TASKS ▸
1. Decide whether each statement agrees with the post on a passenger rail consortium. Answer yes or no, and quote the words of the post that decide it. (a) The Federal Railroad Administration was to complete a rulemaking proceeding within one year of the Act's enactment. (b) The host railroads would be barred from reinstating passenger service on their own tracks. (c) Daily service would be mandated on seasonal routes.
2. List every component of the legal citation that the post on a passenger rail consortium gives as the basis for the consortium.
3. Transcribe the post on a passenger rail consortium from "The consortium would" up to and including "boost rail travel.".

DOCUMENT EXTRACT ▸
## BEGIN

Saturday, January 9, 2010

It's Not Post-Amtrak, Just Something Better

In an effort to promote long-distance train travel, the federal government should set up a special consortium with the freight railroads. This would be based on Division B, Title II, Section 214 of the Passenger Rail Investment and Improvement Act of 2008, which says:

"Within 1 year after the date of enactment of the Passenger Rail Investment and Improvement Act of 2008, the Federal Railroad Administration shall complete a rulemaking proceeding to develop a pilot program that--
`(1) permits a rail carrier or rail carriers that own infrastructure over which Amtrak operates a passenger rail service route...to petition the Administration to be considered as a passenger rail service provider over that route in lieu of Amtrak."

The consortium would only operate certain long-distance routes that have multiple railroads along each route's stretch, and it would only apply to railroads that outbid Amtrak, since it would prevent the pre-Amtrak era practice of forcing passengers to change trains due to a route's host railroad changing hands. The host railroads would not be prevented from reinstating passenger service on their own tracks. Companies currently bidding for high speed rail routes could be also be a part of the consortium and would likely staff the stations. Daily service would be mandated on any route that is not seasonal in an effort to boost rail travel.

## END

MATERIAL ▸
## BEGIN

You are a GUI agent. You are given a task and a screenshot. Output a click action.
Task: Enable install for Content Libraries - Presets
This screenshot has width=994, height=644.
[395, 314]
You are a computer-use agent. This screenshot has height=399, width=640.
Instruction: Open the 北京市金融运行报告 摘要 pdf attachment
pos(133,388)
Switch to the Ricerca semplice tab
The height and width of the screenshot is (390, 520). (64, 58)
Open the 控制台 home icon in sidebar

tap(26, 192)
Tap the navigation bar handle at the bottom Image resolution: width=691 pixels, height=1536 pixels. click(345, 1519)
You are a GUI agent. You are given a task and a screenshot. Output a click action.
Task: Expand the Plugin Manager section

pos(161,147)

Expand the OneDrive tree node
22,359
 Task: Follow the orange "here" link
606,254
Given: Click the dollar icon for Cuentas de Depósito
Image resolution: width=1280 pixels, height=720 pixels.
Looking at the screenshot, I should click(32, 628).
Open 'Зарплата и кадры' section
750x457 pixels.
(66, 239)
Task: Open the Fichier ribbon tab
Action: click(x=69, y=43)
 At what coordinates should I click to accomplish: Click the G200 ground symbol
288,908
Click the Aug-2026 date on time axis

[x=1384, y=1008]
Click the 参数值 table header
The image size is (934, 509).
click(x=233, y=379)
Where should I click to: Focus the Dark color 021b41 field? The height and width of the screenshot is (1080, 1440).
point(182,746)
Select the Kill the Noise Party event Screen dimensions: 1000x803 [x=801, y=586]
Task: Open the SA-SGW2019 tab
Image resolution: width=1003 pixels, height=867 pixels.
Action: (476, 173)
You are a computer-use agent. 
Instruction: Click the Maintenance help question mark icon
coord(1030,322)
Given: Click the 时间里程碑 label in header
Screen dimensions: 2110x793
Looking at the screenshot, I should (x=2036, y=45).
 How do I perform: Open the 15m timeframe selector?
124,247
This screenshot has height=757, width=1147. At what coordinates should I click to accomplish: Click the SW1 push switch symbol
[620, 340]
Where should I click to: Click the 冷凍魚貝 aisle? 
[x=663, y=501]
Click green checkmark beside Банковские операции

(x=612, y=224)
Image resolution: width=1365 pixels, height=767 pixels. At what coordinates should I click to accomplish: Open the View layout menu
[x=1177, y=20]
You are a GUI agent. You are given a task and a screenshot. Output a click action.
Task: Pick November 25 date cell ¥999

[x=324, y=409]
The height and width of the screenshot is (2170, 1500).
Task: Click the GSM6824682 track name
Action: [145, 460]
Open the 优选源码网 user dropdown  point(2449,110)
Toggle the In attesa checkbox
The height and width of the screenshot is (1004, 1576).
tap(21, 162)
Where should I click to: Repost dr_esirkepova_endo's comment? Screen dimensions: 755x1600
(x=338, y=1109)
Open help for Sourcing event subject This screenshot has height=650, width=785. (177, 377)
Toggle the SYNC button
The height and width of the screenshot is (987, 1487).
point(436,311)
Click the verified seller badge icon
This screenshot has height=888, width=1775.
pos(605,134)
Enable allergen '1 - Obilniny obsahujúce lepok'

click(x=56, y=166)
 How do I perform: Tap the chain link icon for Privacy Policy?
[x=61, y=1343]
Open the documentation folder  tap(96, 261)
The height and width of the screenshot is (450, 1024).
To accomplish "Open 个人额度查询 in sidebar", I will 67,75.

## END

RESPONSES TO THE TASKS ▸
1.
(a) Yes: "Within 1 year after the date of enactment of the Passenger Rail Investment and Improvement Act of 2008, the Federal Railroad Administration shall complete a rulemaking proceeding"
(b) No: "The host railroads would not be prevented from reinstating passenger service on their own tracks."
(c) No: "Daily service would be mandated on any route that is not seasonal"

2. Division B; Title II; Section 214; Passenger Rail Investment and Improvement Act of 2008

3.
The consortium would only operate certain long-distance routes that have multiple railroads along each route's stretch, and it would only apply to railroads that outbid Amtrak, since it would prevent the pre-Amtrak era practice of forcing passengers to change trains due to a route's host railroad changing hands. The host railroads would not be prevented from reinstating passenger service on their own tracks. Companies currently bidding for high speed rail routes could be also be a part of the consortium and would likely staff the stations. Daily service would be mandated on any route that is not seasonal in an effort to boost rail travel.